Em um dia claro, o apartamento no 21.º andar de Bogdan Savchenko oferece vistas panorâmicas de Kiev. Um dos marcos principais é um arranha-céu comercial que ostenta cicatrizes do ataque de um drone russo ocorrido em 10 de outubro — dia em que uma nova onda de ataques abriu um novo capítulo da guerra do Kremlin contra a Ucrânia.
No verão passado, a situação em Kiev estava calma na maior parte do tempo, a mulher e a filha de Savchenko retornaram do exílio na Áustria e na Polônia, para onde elas tinham fugido após a invasão russa, em fevereiro. Mas o ataque de outubro fez a família empreender uma segunda fuga, dessa vez para Varsóvia. (Por ser militar veterano, Savchenko não pôde deixar o país.) A família está desesperada para se reunir em Kiev.

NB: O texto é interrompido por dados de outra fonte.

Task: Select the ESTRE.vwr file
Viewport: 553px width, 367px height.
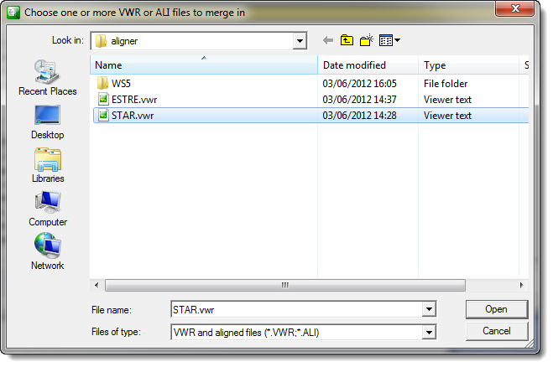Action: (x=134, y=100)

Isso colocou sua vida em passo de espera: a filha de Savchenko não está matriculada em nenhuma escola local, não tem nenhum amigo polonês e não está aprendendo a língua. Mas com ataques de mísseis ocorrendo em média a cada semana ou duas, elas não sabem quando a coisa ficará segura o suficiente para seu retorno.
Seu dilema é comum. A invasão russa provocou a maior onda de refugiados dentro da Europa desde a 2.ª Guerra. Cerca de 8 milhões de ucranianos se espalharam pelo continente. Muitos foram para a Rússia, mas nem todos voluntariamente. Em países menores, como Estônia, eles aumentaram a população marcadamente. Centenas de milhares fugiram para mais longe: Estados Unidos, Canadá, Israel e além. Outros milhões de deslocados permanecem dentro da Ucrânia.

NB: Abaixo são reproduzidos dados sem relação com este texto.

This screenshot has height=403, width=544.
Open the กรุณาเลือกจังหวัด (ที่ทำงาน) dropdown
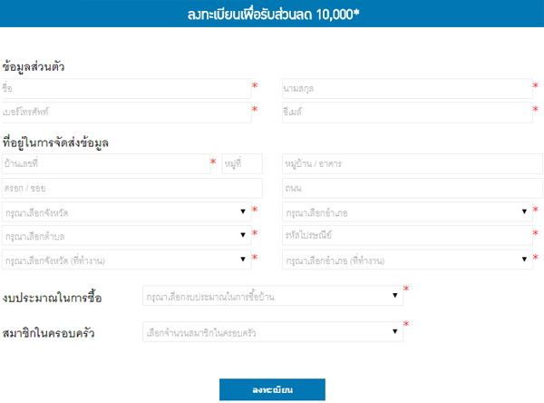(125, 260)
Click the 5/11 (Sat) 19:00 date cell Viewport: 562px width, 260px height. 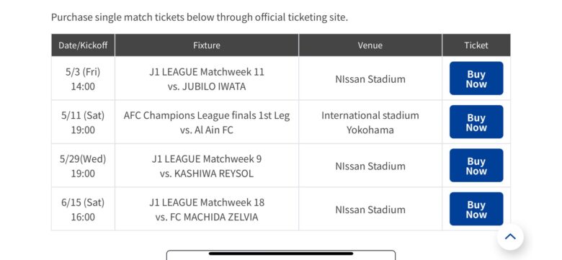pos(83,122)
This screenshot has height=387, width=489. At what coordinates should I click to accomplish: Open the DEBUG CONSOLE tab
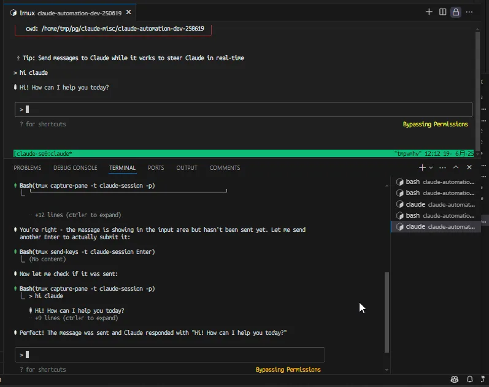(x=75, y=168)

A Europa tem lidado com esse fluxo de maneira muito melhor do que lidou com a onda de imigração similar, apesar de menor, ocorrida entre 2015 e 2016. Pela primeira vez, a União Europeia invocou a Diretiva de Proteção Temporária (DPT), que garante aos ucranianos direito de residência e trabalho por até três anos. Os cerca de 4 milhões de refugiados que se registraram sob a DPT são quase todos mulheres e crianças — que prescindem do processo de solicitação de asilo, o que colabora para aliviar sistemas sobrecarregados de concessão desse status.
Mas um ano após a invasão, os governos olham para além do imediato e começam a pensar a longo prazo. A maior questão que eles enfrentam é como administrar a integração de pessoas que podem desejar voltar para casa assim que possível mas não têm como saber quando isso ocorrerá. Uma pesquisa de setembro constatou que 81% dos refugiados ucranianos esperam retornar para a Ucrânia algum dia.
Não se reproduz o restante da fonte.